Friday, May 6, 2016

GENDER EMPOWERMENT BILL SHOT DOWN: PRETENDERS ARE THE MAIN LOSERS:


The Gender Bill is meant to actualize Chapter 4 Article 27 (8) of our Constitution that addresses gender inequality in our society; the provision requires the State to make a legislation that will ensure that no more than two-thirds of the members of elective or appointive bodies shall be of the same gender.
 
My opinion advises that like the provision that created the position of Women Reps, Article 27 (8) was also wrong in its conception; my opinion further advices that both provisions are classic cases of putting the cart before the horse.

To any father who is proud of her daughters like I am, the idea of gender equality is noble and should be supported wholesomely; however, to use the plight of the millions of marginalized women and girls for the purpose of benefitting a few within the society is immoral.

In my opinion, any attempt at addressing gender marginalization should focus on the girl child and not the woman because each and every marginalized adult woman is the product of a marginalized girl child; sort the problem at its budding stage and you won't have marginalized women roaming around the country; it is a fact that a marginalized old woman is irredeemably marginalized.

::::::::::

Resume the opinion piece on the rejected Gender Bill right after its final paragraph, keeping its first-person argumentative voice.

# DATASET CONTENT

::::::::::

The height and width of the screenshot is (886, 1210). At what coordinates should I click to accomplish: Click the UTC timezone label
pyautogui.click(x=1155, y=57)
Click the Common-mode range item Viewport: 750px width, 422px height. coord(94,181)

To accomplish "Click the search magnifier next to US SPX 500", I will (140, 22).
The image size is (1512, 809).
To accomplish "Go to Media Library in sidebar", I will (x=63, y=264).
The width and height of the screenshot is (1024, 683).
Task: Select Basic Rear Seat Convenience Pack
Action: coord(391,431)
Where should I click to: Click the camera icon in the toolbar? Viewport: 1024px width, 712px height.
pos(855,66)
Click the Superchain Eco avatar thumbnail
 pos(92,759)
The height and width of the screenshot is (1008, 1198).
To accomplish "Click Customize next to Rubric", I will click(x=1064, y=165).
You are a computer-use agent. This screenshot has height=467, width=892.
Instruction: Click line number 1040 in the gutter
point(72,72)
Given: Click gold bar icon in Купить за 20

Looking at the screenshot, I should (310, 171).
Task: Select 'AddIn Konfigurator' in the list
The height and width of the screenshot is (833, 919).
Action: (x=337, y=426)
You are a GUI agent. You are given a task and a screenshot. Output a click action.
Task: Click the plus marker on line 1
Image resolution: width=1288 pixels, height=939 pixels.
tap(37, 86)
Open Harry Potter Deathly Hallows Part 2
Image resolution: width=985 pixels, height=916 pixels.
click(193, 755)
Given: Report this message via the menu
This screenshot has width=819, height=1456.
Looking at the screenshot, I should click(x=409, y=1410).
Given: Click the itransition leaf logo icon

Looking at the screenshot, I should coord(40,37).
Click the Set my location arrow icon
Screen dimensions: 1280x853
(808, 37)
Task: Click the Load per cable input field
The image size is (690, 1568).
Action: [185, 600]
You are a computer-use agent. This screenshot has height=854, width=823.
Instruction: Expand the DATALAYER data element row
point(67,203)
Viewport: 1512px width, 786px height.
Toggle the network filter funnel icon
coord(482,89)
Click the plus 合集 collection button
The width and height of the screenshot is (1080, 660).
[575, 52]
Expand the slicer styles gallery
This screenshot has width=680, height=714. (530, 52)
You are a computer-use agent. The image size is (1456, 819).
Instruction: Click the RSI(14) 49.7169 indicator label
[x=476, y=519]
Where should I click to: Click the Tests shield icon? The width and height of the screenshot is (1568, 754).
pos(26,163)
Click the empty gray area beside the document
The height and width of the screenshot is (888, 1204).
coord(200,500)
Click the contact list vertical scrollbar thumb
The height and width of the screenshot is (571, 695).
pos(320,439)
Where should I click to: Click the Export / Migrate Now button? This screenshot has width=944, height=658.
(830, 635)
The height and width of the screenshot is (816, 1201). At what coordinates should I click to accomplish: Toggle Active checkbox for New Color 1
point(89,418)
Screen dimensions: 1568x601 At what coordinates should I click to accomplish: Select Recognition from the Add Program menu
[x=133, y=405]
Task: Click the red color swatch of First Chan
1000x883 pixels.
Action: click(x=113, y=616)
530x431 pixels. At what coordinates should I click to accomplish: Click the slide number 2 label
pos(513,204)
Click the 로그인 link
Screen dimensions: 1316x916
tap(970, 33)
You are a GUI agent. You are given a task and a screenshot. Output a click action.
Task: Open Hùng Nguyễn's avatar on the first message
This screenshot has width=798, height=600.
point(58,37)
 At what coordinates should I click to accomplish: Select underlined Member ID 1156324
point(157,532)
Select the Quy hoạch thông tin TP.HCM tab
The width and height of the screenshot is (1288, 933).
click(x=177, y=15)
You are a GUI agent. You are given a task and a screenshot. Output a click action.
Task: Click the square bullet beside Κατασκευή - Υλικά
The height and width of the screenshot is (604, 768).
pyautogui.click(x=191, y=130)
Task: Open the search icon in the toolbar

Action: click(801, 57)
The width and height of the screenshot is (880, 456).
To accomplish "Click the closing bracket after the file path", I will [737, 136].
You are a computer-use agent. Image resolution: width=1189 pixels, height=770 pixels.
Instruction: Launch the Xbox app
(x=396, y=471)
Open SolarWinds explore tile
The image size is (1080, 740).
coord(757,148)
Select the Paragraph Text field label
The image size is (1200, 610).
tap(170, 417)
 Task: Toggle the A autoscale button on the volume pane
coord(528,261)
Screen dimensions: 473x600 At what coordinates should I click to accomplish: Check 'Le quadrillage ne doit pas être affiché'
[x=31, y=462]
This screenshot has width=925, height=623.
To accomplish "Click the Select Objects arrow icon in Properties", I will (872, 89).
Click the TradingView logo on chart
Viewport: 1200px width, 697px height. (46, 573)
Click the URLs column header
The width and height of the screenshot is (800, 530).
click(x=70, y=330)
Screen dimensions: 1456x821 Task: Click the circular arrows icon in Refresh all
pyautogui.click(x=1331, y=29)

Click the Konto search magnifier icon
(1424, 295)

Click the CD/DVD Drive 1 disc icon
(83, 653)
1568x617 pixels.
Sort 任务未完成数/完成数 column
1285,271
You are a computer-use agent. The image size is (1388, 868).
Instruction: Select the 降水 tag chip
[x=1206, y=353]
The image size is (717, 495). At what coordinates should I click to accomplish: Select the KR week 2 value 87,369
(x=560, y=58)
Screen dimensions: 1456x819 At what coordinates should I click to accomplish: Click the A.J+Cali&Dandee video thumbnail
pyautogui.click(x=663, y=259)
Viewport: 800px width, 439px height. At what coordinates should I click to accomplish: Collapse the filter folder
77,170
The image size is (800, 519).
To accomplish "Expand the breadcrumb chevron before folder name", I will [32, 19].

::::::::::

# ANSWER TO THE TASK
Lavishing already empowered women doctors, professors, relatives of the powerful, etc with prestigious and lucrative government positions, does not address issues affecting the marginalized girl or woman in any way, form, shape or manner.

It will take the society as a whole and especially the male folks, for our society to achieve gender parity; a one-third strength in parliament can never force through any legislation; it will only serve to add more to the already empowered; it takes broad consensus to address matters like marginalization effectively and I believe that it only takes one determined person to succeed in building consensus around an idea whose time has come.

Let's not do things because Kagame does; Kagame probably did it for very different reasons; maybe to cover up for the absence of Hutu males in his parliament with a very enticing story of gender equality.

And if it is a matter of copying, why not emulate the US? The US has a much more advanced female society than Rwanda despite the fact that the number of women in the US House of Representatives is just about 10%; what the US has done is simply to focus on the girl child; the US has an equal opportunity clause that ensures every institution uses a 50/50 gender admissions policy in all institutions of learning.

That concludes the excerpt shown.